Wenn man wusste, wie beherrscht Madame Mildred sonst war, waren die Fältchen an der Nasenwurzel und die zuckende Oberlippe eindeutige Indizien dafür, dass ihr die Empörung aus jeder Pore tropfte.
»Nichts rechtfertigt Handgreiflichkeiten gegen meine Mädchen«, sagte sie.
Orla konnte sich ein zufriedenes Lächeln gerade noch verkneifen. Egal, was Cilla zu ihrer Verteidigung vorbringen würde und selbst wenn Samael Kingsley bezeugen konnte, dass diese freche Hausmädchen sich im Ton vergriffen hatte – es würde keine Rolle spielen.
»Und was sollte das mit der Taube?«, fragte Madame Mildred. »Wo kam die her?«
»Miss Cilla wollte mich wohl bestrafen«, antwortete Orla, ohne zu zögern. »Ich sollte mitansehen, wie sie dem Tier den Hals umdreht.«
»Aber die Taube ist entwischt.«
Orla beließ es bei einem Nicken.
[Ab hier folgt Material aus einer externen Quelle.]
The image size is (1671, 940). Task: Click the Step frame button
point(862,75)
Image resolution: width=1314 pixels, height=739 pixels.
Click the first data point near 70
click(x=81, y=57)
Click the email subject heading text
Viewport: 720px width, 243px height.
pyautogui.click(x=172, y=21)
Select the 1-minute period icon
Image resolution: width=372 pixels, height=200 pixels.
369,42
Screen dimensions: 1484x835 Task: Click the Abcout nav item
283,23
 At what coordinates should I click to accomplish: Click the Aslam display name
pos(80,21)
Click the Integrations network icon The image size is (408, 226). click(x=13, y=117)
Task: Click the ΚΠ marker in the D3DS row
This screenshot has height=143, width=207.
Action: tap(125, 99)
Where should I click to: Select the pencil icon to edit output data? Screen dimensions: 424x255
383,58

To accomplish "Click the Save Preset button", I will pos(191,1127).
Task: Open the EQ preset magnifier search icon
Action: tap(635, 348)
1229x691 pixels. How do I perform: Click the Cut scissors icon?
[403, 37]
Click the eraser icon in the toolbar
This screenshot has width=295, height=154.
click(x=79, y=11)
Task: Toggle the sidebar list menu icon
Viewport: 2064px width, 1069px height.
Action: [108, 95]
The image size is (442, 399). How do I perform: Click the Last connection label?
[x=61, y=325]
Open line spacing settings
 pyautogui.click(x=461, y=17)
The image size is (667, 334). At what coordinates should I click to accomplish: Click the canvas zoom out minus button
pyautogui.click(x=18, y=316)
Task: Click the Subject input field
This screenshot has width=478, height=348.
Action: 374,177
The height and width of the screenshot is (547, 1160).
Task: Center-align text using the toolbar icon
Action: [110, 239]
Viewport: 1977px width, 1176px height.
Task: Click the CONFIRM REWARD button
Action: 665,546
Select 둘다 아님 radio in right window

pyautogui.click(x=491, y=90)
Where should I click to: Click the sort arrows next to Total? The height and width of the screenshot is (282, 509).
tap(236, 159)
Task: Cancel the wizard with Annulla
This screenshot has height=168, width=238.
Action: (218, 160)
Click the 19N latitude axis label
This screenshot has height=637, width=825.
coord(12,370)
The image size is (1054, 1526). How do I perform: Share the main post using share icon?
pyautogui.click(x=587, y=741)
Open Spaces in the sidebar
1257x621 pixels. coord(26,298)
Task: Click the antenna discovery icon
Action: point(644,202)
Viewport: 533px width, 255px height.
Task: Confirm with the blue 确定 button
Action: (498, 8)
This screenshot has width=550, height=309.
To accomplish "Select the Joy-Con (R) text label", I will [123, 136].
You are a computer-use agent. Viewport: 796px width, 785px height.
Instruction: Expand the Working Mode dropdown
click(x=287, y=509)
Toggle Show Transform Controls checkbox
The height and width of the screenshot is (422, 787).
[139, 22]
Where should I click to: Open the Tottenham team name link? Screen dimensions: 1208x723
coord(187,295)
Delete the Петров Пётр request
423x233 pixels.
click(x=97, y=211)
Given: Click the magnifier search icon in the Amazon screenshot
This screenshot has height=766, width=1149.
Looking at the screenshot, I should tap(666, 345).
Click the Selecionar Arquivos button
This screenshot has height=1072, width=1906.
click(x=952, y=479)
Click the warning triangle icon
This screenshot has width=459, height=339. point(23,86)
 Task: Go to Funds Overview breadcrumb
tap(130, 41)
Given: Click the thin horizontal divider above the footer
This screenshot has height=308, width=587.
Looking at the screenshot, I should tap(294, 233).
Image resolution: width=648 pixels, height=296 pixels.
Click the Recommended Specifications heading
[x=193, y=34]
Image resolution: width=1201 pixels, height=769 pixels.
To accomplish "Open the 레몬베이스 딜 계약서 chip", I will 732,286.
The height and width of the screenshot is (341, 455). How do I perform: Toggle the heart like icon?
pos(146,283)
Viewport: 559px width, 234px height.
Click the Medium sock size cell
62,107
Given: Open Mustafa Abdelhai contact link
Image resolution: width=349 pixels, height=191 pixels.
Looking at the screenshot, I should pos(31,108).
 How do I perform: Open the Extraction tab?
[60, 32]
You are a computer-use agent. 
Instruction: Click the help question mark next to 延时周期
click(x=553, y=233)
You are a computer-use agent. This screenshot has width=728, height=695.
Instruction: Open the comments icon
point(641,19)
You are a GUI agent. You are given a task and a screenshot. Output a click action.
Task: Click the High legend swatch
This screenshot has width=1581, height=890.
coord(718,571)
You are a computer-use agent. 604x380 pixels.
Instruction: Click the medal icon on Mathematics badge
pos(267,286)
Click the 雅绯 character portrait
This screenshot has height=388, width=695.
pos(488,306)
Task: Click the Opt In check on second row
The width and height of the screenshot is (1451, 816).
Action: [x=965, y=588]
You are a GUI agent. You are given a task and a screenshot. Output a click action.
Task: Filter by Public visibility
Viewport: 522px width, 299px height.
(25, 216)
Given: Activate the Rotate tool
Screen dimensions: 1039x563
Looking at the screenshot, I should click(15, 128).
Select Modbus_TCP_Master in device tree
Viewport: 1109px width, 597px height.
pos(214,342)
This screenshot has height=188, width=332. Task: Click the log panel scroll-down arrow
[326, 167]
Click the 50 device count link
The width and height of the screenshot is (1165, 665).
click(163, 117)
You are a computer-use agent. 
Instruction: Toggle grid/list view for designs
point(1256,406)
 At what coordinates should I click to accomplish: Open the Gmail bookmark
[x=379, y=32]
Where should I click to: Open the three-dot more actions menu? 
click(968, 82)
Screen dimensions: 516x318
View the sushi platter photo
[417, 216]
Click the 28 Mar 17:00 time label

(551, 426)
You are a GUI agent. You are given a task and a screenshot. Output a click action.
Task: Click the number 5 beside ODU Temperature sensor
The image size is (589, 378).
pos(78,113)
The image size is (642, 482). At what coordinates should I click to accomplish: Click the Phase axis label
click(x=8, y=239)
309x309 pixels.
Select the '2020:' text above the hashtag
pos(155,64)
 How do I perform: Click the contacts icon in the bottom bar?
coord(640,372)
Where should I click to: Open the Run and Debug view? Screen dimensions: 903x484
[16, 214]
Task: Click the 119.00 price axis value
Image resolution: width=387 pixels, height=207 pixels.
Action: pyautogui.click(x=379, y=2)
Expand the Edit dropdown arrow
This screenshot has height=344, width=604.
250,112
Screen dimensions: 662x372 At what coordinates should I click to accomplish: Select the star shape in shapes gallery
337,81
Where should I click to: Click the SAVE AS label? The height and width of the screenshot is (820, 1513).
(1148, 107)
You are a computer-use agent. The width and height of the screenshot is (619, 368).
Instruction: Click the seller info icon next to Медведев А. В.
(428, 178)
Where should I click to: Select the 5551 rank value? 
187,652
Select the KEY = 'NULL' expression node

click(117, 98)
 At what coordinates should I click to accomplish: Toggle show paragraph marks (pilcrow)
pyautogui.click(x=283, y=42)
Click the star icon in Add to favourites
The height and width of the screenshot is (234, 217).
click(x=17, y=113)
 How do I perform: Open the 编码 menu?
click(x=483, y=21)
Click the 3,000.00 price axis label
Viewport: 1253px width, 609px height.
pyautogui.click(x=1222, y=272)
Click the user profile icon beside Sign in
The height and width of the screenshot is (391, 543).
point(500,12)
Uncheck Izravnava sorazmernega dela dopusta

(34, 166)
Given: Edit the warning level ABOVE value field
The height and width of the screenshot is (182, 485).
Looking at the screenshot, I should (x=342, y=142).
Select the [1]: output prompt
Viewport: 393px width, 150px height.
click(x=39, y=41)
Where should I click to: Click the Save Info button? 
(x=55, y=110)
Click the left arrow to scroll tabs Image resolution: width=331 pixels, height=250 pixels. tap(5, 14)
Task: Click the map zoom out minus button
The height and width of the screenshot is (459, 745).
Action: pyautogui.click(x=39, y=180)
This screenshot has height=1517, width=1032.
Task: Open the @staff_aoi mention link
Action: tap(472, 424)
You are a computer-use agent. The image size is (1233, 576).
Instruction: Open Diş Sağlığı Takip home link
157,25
Wie genau sie entkommen konnte, spielte für diese Version der Geschichte keine Rolle.
»Ist das alles? Oder gibt es noch etwas, das ich wissen müsste?«
»Das ist alles.« In einem Anflug von Unsicherheit überlegte Orla, ob sie die klitzekleine Kleinigkeit erwähnen sollte, dass Cilla ihr inzwischen vermutlich nach dem Leben trachtete. Doch die Gefahr, damit neue Fragezeichen zu provozieren, war zu groß und die Geschichte des harmlosen Dienstmädchens, dessen einziges Vergehen ein vorlautes Mundwerk war, würde nur unnötig ins Wanken geraten.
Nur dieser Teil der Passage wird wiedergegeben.